* **Excerpted data**
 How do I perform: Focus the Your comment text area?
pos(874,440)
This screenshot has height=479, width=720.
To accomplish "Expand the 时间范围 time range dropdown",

* * *

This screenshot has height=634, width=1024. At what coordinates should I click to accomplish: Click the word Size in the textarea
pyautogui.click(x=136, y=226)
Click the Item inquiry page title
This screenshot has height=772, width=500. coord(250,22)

--

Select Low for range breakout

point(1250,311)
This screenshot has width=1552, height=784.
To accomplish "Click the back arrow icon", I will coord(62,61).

* **What is needed**
Scan the lines above for "This screenshot has height=479, width=720." and for "the 时间范围 time". Repeat exactly the line holding each of them and every line in between.

* **Exercise answer**
This screenshot has height=479, width=720.
To accomplish "Expand the 时间范围 time range dropdown",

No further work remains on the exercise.